作者:蒋亚林
|类型:生活·百科
|更新时间:2019-10-06 16:25
|本章字节:9238字
二月初的一天,一条船在东关码头停下,水波在岸石上轻轻拍打了几下,很快平静下来。
是一条很普通的客船,不大,也不起眼,但它的架势与作派很引人注目。因为客船应该有杂七杂八乱糟糟的乘客,可它静静的,空空荡荡,不见乘客上岸的身影。
不要说,这是一艘包船。过了不长时间,乘客下来了,一共两位,一前一后走着,一个挑夫挑着箱子跟在后面。走在前面的,是个高鼻蓝眼洋人,让岸上人一下怔住了。
后面跟着的那位,与洋人一样高大,皮肤也白,但是本土人。细细端详,记性好的终于想起,于是嚷:
“是康商总康世泰的胞弟!”
“对对对,两年前到扬州来过,待了不长时间又走了!”
“这回怎带个洋人来了?”
这是乾隆四十二年。这时的扬州,尽管豪贾如云,歌吹沸天,富比天国,但洋人却是极少见的,因此俩人走在街上,成了一道稀罕风景,引得街两边无数长袍马褂的人扭头转脸,驻足观望。

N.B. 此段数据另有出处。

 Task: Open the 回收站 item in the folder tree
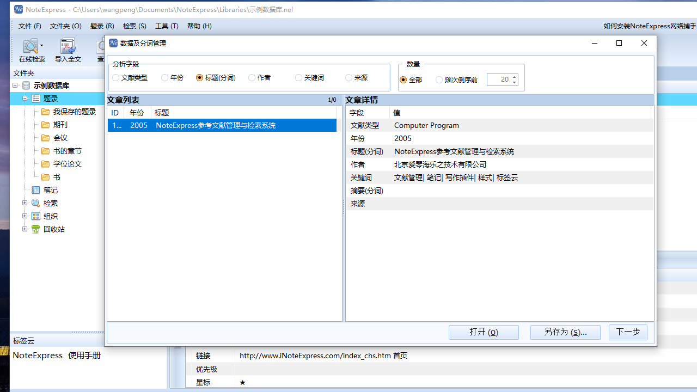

骨肉相聚,分别了又好长时间,康世泰自然高兴异常。可回来就回来吧,你带个洋人干什么?康世泰曾在盐运使衙门的邸报上,不止一次看到过朝臣们指责攻讦英、荷夷邦的文章,可见当今朝廷对洋人并不欢迎。但来者是客,一向以诗书礼仪为重的康世泰,仍有礼有节地把客人请到厚德堂,好茶好果招待。
康世明向哥哥介绍,来客斯坦因,英国人,是他这些年做茶叶生意认识的朋友。
接着打开挑夫挑进来的两只箱子中的一只,说:“这里面的航海仪与望远镜,是斯坦因先生带给你的礼物。”
康世泰含笑道:“干吗这么客气,来坐坐,不必带东西嘛。况且,我又不是年轻人,要这些蹊跷八怪的东西干什么。”
康世明解释:“这航海仪与望远镜不是玩的,盐船现在是在运河长江上走,将来发展到海上,它们会起大作用。”
康世泰头微微仰着,微举的目光对着高挂在堂上的乾隆御赐的金“福”字,心里发笑,它英夷是属弹丸小邦,远在万里之外,何德之有?何能之有?我盛世天朝,哪用得着这些小玩意儿?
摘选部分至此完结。